When discussing the Report, at the meeting it was concluded that the comparison of the latest macroeconomic indicators with their forecasted dynamics within the October forecasting round does not indicate significant deviations in the individual segments of the economy. According to the published estimated GDP data, the economic activity in the third quarter of the last year registered a growth of 3%, which is somewhat higher than forecasted in the October forecasts. This upward deviation is mainly due to the higher growth in exports, i.e. the more favorable net external demand, as well as with the higher growth in public and private consumption compared to the expectations from the October forecasts, while the decline in gross capital formation is larger than expected. The annual GDP growth in the third quarter of 2018 was supported by both net exports and domestic demand. The balance of payments data in that quarter indicate better performance in the current transactions than planned, while the flows in the financial account had somewhat weaker realization than expected.
The Council also concluded that the currently available high-frequency data for the last quarter of the previous year indicate continuation of the more favorable developments in the economy, followed by favorable expectations for the growth of industry. Certain indicators also indicate an improvement of the construction sector compared to the previous part of the year. Private consumption registered an increase. Favorable movements were registered in total investments, due to the private sector investments, while the nominal data indicate a potentially slight widening of the trade deficit in the fourth quarter compared to the same period last year. The latest available data on gross foreign reserves for the fourth quarter of 2018 point to quarterly growth, as opposed to the moderate decline expected with the October forecasts. According to all adequacy indicators, they are still maintained in a safe zone.

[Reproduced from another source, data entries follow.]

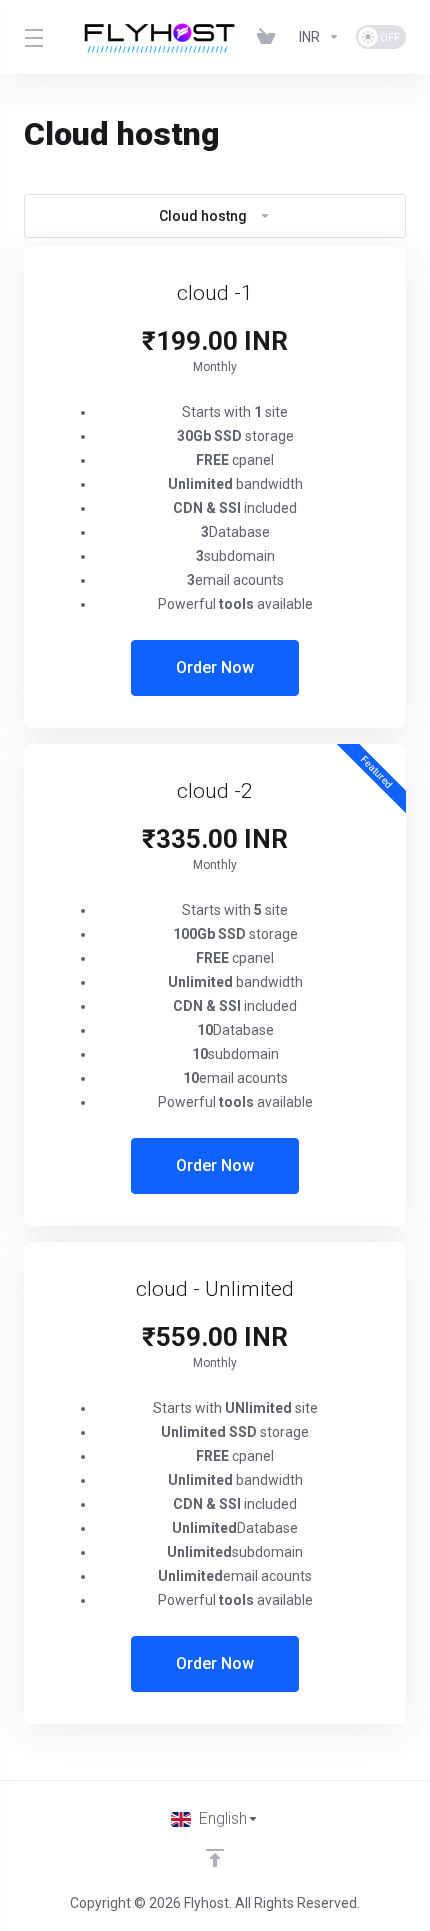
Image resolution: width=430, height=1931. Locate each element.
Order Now (215, 667)
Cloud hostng (203, 216)
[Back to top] (215, 1858)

At the same time, at the session, it was separately emphasized that, as noted in the Report as well, in the fourth quarter of the last year, the annual growth of domestic prices slowed down from 1.6% in the third to 1.2% in the fourth quarter. This slowdown reflects the slower growth in energy prices, in accordance with the movements in oil prices and oil derivatives in world markets, as well as the slower movement of core inflation. On the other hand, the food component of inflation registered a slight acceleration in the growth. For the entire 2018, the inflation rate amounted to 1.5%, mostly as a result of the shifts in the core component, and less of the positive contribution of the energy and food component.
Within the discussion on the adopted Report, among other things, the Council emphasized that in the last quarter of the previous year the growth of both the deposit base and the bank lending continued, which signals stable expectations and increased confidence. On an annual basis, total loans in December increased by 7.3%, which is within the expected growth rate with the October forecast, while the annual growth rate of deposits in December equaled 12.1% which exceeded the forecast for the end of the year. The accelerated credit growth is mainly a result of the increased credit support to the corporate sector, while the deposit growth is mainly a result of the household deposits.
At the meeting, the Council adopted a Decision repealing the Decision on requirements for securities in which an authorized bank may invest abroad. The adoption of this Decision follows after the announcement on the entry into force of the Decision on the transition to the second phase of the association between the Republic of Macedonia and the European Community and its member states, according to the Stabilization and Association Agreement, in order to further liberalize the flows from the capital and financial account.
The Council has also discussed other matters within its jurisdiction.